[Extracted data entries]
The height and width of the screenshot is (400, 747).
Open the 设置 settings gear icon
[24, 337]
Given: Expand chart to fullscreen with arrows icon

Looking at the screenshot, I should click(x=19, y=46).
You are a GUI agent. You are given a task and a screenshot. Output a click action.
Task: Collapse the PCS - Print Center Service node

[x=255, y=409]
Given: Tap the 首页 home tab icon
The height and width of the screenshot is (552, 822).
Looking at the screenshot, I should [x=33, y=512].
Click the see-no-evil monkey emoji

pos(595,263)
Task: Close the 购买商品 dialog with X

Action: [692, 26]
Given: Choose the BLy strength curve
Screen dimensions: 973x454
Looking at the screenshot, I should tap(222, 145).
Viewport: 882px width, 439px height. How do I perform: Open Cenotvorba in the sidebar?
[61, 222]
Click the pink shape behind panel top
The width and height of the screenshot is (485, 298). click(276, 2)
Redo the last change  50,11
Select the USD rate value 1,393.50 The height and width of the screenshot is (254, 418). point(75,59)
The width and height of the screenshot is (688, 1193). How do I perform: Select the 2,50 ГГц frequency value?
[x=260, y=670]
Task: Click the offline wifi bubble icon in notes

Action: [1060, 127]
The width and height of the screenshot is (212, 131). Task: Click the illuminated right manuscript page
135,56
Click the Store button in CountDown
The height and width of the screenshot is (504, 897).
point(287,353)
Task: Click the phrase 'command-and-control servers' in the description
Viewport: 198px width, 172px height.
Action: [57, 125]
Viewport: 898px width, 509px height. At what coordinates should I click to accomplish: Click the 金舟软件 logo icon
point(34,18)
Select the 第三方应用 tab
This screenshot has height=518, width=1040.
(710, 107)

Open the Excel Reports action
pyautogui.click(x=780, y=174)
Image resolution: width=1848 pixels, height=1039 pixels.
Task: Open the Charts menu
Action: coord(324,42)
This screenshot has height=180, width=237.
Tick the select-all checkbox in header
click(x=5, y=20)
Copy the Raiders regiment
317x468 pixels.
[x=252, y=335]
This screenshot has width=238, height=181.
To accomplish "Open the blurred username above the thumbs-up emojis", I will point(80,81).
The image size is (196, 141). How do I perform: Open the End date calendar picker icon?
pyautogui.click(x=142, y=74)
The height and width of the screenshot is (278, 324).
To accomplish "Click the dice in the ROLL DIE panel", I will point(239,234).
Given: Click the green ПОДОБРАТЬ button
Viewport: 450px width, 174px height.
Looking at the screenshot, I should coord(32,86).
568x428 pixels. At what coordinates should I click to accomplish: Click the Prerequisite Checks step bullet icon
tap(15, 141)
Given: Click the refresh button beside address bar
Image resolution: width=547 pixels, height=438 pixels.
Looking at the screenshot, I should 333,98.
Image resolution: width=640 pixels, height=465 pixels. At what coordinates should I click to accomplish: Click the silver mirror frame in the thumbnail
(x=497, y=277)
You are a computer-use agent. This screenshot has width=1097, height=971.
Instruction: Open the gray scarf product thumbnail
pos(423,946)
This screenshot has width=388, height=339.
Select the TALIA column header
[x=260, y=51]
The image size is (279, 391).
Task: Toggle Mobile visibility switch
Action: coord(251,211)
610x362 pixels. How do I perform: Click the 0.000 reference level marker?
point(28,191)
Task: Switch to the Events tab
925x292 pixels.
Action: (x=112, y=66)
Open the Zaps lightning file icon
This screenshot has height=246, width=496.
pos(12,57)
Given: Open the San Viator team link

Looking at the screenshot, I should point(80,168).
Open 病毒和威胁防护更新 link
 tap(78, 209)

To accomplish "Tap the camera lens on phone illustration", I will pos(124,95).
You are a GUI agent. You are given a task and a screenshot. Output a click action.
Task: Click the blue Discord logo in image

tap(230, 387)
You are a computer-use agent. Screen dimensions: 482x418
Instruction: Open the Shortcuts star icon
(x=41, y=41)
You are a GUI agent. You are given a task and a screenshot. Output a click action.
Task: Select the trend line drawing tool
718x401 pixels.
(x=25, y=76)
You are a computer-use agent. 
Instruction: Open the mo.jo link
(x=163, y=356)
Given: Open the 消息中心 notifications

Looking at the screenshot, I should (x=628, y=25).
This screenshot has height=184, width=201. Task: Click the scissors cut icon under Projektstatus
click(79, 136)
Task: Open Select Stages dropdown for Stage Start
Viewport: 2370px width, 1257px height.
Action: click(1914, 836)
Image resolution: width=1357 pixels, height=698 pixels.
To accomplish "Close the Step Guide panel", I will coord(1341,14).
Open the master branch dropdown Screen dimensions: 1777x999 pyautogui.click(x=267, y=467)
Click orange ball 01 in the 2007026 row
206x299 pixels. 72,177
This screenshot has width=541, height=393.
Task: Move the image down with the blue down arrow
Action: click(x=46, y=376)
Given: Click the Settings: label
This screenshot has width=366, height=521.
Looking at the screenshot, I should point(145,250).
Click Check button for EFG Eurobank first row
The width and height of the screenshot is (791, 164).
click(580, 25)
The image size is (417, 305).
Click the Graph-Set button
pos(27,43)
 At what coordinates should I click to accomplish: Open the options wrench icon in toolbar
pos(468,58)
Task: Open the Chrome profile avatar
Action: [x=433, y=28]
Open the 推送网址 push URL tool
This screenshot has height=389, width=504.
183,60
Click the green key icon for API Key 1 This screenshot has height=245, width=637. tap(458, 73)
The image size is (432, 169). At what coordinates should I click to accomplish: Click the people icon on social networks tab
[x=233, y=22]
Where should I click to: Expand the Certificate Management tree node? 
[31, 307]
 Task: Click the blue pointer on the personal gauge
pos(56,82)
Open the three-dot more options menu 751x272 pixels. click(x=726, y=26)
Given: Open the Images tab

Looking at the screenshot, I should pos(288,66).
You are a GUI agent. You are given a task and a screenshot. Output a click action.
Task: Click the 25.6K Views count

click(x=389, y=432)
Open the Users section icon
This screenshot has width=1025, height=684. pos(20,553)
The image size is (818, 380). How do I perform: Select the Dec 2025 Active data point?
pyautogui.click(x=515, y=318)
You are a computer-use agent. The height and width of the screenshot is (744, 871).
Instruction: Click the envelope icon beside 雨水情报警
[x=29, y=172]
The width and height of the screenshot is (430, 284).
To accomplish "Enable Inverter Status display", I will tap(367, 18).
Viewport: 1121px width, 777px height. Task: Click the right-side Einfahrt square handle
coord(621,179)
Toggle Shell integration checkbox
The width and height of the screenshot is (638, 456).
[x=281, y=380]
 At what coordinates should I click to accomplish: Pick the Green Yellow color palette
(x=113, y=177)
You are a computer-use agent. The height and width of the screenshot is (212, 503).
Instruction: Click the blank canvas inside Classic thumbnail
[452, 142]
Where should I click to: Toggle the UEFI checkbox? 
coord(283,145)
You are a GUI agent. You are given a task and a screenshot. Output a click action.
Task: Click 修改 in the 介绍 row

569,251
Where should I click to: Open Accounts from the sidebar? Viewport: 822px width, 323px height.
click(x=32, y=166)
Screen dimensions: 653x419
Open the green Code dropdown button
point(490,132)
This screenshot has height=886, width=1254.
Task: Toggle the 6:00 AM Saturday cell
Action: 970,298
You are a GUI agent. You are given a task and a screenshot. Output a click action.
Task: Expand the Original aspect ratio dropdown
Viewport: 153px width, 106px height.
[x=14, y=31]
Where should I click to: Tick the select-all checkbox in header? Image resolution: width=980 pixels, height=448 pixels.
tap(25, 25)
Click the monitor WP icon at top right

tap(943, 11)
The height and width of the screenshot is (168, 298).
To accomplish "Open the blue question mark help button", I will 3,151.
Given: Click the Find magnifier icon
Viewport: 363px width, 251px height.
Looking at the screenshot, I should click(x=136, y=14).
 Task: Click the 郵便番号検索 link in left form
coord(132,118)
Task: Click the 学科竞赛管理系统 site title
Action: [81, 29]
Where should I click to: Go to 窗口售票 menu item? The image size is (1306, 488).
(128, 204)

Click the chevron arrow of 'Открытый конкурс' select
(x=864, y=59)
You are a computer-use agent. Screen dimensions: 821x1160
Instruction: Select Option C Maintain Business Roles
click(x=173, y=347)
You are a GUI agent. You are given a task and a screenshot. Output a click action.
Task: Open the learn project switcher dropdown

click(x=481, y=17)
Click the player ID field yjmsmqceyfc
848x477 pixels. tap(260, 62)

PROBLEM REQUIREMENTS
Can you repeat, word for word, every line above from the one containing "The width and height of the screenshot is (791, 164)." down to the one containing "Open the three-dot", including both?

ANSWER SPACE
The width and height of the screenshot is (791, 164).
click(580, 25)
The image size is (417, 305).
Click the Graph-Set button
pos(27,43)
 At what coordinates should I click to accomplish: Open the options wrench icon in toolbar
pos(468,58)
Task: Open the Chrome profile avatar
Action: [x=433, y=28]
Open the 推送网址 push URL tool
This screenshot has height=389, width=504.
183,60
Click the green key icon for API Key 1 This screenshot has height=245, width=637. tap(458, 73)
The image size is (432, 169). At what coordinates should I click to accomplish: Click the people icon on social networks tab
[x=233, y=22]
Where should I click to: Expand the Certificate Management tree node? 
[31, 307]
 Task: Click the blue pointer on the personal gauge
pos(56,82)
Open the three-dot more options menu 751x272 pixels. click(x=726, y=26)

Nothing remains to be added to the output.